(Saved data entries)
------------------------

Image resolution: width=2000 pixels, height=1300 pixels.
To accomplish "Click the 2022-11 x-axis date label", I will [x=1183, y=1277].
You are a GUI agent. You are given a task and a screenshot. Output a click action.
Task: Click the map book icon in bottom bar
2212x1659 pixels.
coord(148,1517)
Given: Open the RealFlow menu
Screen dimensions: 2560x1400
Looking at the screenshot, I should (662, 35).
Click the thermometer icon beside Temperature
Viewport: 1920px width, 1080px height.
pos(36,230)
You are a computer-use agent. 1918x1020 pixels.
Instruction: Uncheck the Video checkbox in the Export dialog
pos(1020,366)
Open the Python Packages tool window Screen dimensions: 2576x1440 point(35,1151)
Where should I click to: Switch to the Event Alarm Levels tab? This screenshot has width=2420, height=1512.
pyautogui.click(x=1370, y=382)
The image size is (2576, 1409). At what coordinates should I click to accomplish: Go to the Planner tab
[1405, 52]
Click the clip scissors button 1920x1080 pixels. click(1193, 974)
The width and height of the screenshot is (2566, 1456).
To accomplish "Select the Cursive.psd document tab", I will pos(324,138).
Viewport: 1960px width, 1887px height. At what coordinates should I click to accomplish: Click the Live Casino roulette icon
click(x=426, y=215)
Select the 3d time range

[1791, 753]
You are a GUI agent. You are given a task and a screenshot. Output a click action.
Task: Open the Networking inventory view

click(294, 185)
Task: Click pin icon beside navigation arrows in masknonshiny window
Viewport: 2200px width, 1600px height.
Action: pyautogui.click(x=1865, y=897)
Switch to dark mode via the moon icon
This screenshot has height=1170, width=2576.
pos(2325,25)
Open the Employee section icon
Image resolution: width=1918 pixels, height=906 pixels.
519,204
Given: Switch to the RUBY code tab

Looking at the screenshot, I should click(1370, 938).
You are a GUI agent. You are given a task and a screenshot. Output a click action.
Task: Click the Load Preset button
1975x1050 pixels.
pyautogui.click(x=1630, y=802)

------------------------

Task to carry out:
Where a line in the records above contains the string "will", copy that line.

Solution:
To accomplish "Click the 2022-11 x-axis date label", I will [x=1183, y=1277].
To accomplish "Select the Cursive.psd document tab", I will pos(324,138).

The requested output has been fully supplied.